Thursday, January 8, 2026: 2:10 PM
Grant Park Parlor (Palmer House Hilton)
Gabriel Groz, University of Chicago
After the Crisis: Rethinking the Politics of Early-Qing State-Building, 1644-1712

Historians studying state formation and sociopolitical change in early-modern Eurasia have long been interested in the ‘general crisis of the seventeenth century’ as a site for comparison. They have, to date, focused largely on the crisis itself and its origins. This is despite the injunction of Jack Goldstone, who, in a pathbreaking essay (Goldstone 1988), encouraged Qing, Ottoman, and Western European historians to compare responses to the crisis, examining the ideological and material pressures shaping their respective societies’ divergent trajectories following their post-crisis reconstruction.
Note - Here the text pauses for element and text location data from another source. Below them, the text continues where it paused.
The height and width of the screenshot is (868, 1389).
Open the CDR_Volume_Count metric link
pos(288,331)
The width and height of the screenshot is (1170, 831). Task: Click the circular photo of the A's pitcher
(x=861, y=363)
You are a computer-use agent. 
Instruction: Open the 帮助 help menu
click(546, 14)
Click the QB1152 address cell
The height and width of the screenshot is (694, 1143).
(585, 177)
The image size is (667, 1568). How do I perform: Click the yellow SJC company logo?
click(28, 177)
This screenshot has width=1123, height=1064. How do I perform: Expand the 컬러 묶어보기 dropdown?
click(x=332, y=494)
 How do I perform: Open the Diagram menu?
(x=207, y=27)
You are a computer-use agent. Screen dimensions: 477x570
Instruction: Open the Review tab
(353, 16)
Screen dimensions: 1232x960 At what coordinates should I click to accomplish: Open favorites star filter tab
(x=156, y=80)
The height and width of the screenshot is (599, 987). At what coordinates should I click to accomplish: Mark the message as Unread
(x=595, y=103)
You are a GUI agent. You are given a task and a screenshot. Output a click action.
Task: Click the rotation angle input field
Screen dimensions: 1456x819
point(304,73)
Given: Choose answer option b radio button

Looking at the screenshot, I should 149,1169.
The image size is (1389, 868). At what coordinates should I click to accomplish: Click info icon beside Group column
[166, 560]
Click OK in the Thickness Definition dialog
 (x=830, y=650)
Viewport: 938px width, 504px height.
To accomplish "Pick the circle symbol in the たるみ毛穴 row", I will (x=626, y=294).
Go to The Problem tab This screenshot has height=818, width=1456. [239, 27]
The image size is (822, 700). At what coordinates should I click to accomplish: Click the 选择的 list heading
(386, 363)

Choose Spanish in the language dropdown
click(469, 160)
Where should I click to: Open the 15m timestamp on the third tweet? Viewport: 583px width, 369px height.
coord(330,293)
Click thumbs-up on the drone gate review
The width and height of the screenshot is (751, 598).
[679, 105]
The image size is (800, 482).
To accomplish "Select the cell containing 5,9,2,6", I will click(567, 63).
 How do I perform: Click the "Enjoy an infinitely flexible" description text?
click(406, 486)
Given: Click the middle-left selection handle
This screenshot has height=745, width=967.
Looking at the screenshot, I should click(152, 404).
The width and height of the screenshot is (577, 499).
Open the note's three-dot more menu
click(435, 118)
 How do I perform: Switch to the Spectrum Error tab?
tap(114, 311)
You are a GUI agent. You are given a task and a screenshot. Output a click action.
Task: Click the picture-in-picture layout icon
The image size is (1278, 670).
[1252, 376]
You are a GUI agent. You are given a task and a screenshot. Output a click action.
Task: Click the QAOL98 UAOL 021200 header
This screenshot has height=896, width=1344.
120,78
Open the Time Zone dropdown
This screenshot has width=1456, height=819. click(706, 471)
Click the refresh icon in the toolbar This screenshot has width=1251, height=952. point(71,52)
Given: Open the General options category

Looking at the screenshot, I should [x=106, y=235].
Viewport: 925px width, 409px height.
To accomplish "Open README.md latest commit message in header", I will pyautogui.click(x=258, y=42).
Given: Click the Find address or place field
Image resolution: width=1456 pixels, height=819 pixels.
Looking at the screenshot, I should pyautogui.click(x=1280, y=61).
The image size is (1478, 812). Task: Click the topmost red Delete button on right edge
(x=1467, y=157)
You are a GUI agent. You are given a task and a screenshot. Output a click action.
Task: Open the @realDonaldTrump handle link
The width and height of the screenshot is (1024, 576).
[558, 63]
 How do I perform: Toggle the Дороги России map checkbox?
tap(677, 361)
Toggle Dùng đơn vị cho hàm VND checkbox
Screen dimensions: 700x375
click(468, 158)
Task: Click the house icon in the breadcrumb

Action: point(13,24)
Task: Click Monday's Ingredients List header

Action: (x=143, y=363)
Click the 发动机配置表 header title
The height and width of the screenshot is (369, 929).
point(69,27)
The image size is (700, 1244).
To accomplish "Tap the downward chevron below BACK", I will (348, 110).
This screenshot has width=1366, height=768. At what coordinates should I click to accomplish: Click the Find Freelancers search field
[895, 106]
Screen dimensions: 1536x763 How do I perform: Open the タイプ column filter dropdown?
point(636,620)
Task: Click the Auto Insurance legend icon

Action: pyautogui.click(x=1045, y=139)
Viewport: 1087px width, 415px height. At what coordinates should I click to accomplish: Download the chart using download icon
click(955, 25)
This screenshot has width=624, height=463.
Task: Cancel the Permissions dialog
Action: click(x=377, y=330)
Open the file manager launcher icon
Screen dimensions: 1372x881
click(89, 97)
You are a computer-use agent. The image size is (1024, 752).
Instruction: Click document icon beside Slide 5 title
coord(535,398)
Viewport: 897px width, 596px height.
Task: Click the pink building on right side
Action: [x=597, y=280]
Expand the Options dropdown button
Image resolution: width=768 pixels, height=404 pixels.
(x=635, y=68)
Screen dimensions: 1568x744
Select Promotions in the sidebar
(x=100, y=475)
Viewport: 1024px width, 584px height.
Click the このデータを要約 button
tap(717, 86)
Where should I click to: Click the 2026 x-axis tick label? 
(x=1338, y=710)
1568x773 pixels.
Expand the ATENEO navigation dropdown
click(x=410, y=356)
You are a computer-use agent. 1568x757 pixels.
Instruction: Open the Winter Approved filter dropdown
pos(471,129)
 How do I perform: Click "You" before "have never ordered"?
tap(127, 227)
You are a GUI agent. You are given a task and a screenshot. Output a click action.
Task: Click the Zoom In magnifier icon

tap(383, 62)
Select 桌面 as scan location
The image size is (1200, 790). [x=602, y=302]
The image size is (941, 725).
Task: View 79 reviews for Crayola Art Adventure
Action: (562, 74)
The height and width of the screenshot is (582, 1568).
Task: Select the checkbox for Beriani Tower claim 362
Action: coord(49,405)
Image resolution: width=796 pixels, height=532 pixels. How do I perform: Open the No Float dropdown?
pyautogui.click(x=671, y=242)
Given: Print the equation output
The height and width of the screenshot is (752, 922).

Inspired by Goldstone’s agenda, as well as renewed scholarly interest in the ideological and political-economic effects of the Ming-Qing transition (Zhang 2023), my paper reconstructs and contextualizes a range of early Qing political-economic tendencies that took the mid-century crisis as their starting point. Some of these, like the adoption of ‘fiscal conservatism’ and quotaism and the emergence of a localist critique of central authority, are better known both to scholars of early-modern China and comparativists; others remain relatively obscure, including debates about land reform among officials and elites in the 1650s, conflicts over commercial and urban taxation in the 1670s, and controversies over the central state’s rising share over total imperial revenue in the 1680s and 1690s. My paper situates these debates within what I argue was a process of contentious state building, revealing a spectrum of political possibility in the early Qing broader than often realized, and pointing to a complex inheritance for eighteenth and nineteenth-century imperial policymakers. I also offer, by extension, a possible approach to the late-seventeenth century post-crisis "settlements" in other polities: that those outcomes can be productively understood as the result of a contested process, in which institutional alternatives were both left on the table and integrated into the resulting conjunctures.